▸ **SET TASK**
Retype the items from their first line through the line that contains "Looking at the screenshot, I should coord(151,387).", keeping both ends and leaving the pictures out.

▸ **DATASET EXCERPTS**

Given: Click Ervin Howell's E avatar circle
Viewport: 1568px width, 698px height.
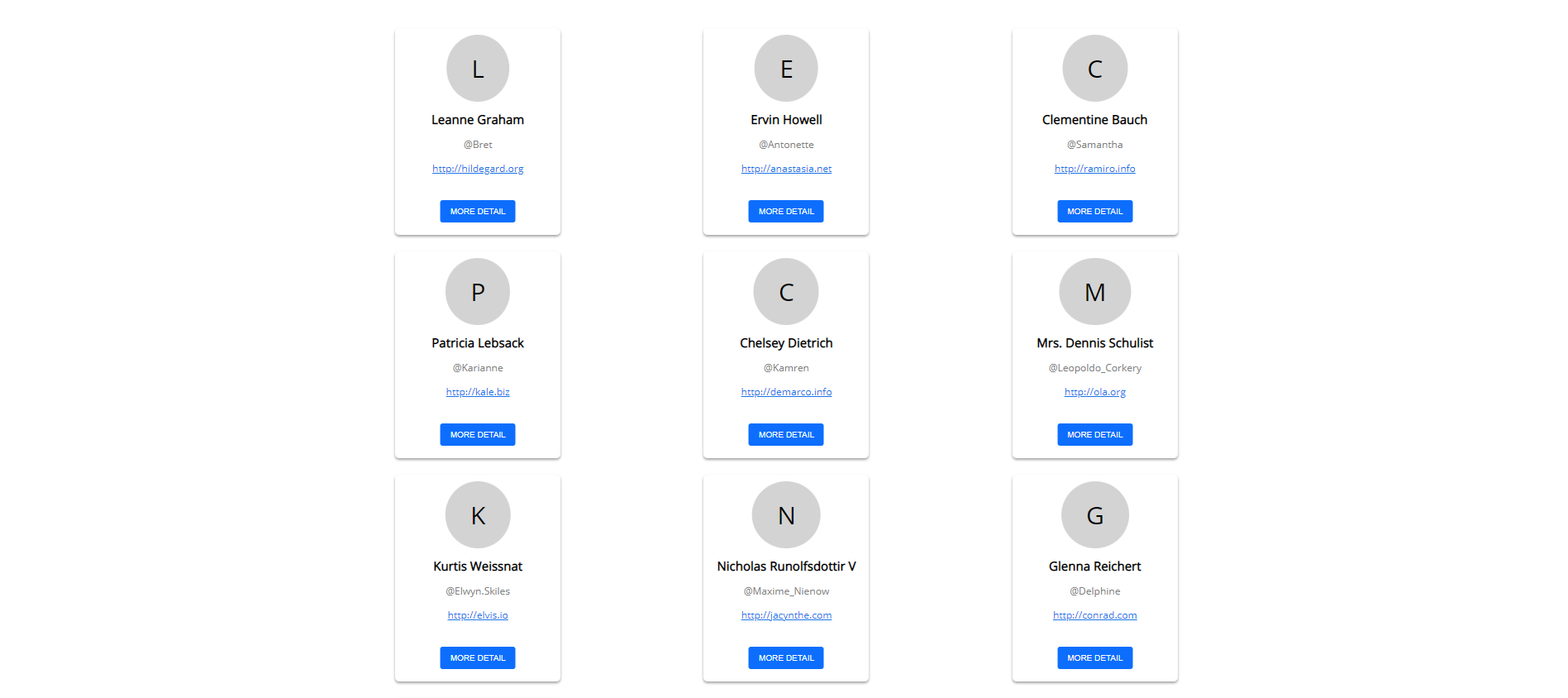Looking at the screenshot, I should click(x=786, y=69).
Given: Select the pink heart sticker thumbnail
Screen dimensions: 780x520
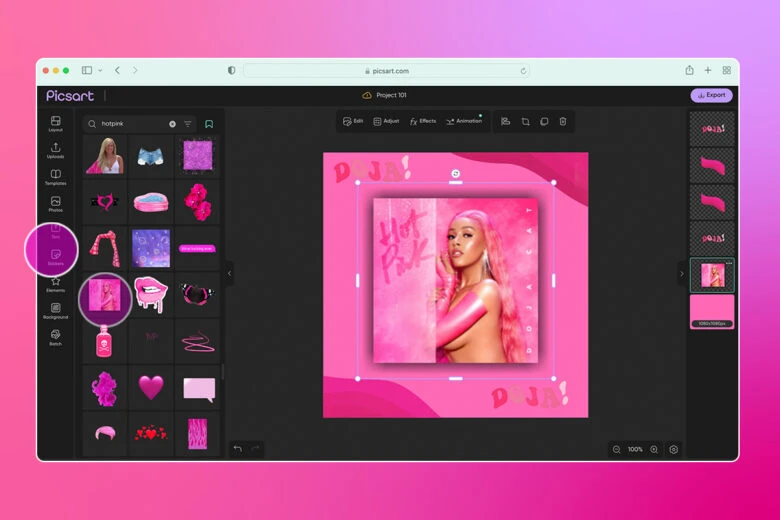Looking at the screenshot, I should coord(151,387).
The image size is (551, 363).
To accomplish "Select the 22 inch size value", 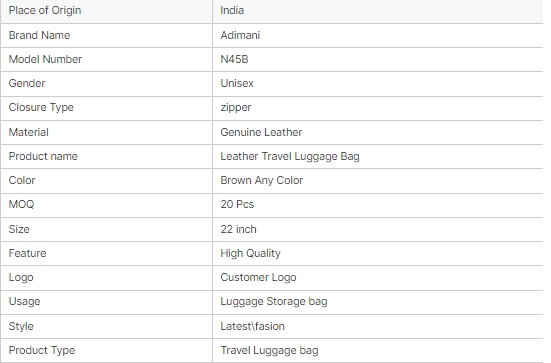I will 238,229.
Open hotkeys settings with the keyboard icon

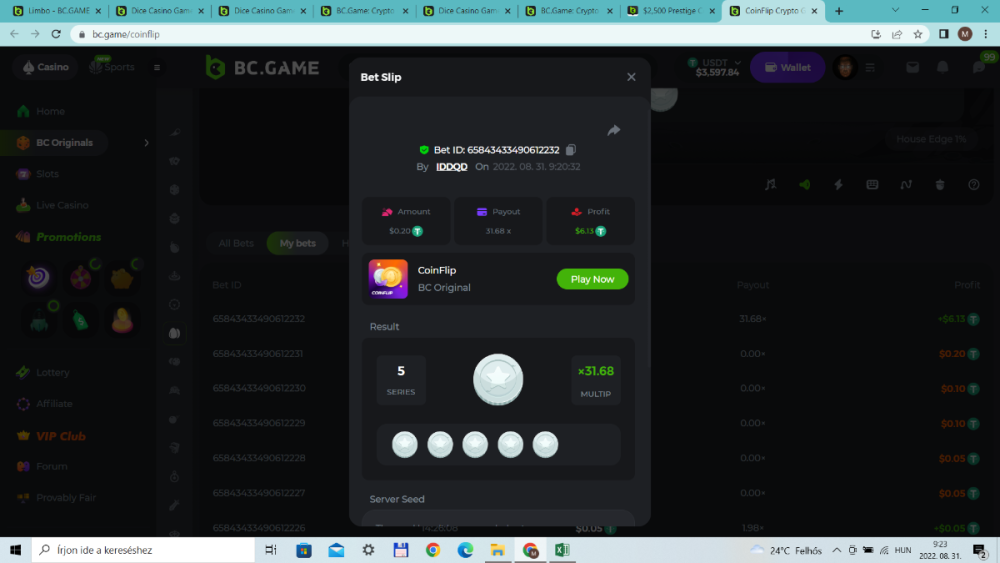(872, 185)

▸ **ANSWER IN FULL**
Given: Click Ervin Howell's E avatar circle
Viewport: 1568px width, 698px height.
Looking at the screenshot, I should click(x=786, y=69).
Given: Select the pink heart sticker thumbnail
Screen dimensions: 780x520
Looking at the screenshot, I should coord(151,387).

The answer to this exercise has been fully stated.